Pull out each line in the data below that contains the word "button", and copy those lines unchanged.

▶ [Given information]

═══

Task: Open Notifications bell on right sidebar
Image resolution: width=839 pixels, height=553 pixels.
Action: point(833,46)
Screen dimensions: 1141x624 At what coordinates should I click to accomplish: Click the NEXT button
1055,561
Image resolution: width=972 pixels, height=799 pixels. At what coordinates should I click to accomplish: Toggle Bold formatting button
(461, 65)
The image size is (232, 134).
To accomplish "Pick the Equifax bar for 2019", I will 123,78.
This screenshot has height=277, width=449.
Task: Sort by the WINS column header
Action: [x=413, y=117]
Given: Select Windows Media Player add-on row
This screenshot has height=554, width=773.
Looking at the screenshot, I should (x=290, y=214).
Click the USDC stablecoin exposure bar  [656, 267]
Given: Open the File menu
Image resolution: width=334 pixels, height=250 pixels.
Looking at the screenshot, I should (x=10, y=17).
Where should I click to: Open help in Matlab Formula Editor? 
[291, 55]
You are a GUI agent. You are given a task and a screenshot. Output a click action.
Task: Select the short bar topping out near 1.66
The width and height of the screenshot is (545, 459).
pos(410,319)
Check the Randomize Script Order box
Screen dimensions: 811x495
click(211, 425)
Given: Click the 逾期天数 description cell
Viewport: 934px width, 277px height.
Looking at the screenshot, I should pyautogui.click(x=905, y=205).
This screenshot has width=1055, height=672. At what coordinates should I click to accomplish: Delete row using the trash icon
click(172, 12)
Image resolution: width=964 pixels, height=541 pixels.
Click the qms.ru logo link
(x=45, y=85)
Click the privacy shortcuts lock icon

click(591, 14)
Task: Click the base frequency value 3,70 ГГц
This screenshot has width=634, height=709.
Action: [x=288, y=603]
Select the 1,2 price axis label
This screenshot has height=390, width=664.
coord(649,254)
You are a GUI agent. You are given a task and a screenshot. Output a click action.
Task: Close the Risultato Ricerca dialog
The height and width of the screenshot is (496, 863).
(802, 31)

═══

▶ [The solution]
Screen dimensions: 1141x624 At what coordinates should I click to accomplish: Click the NEXT button
Image resolution: width=972 pixels, height=799 pixels. At what coordinates should I click to accomplish: Toggle Bold formatting button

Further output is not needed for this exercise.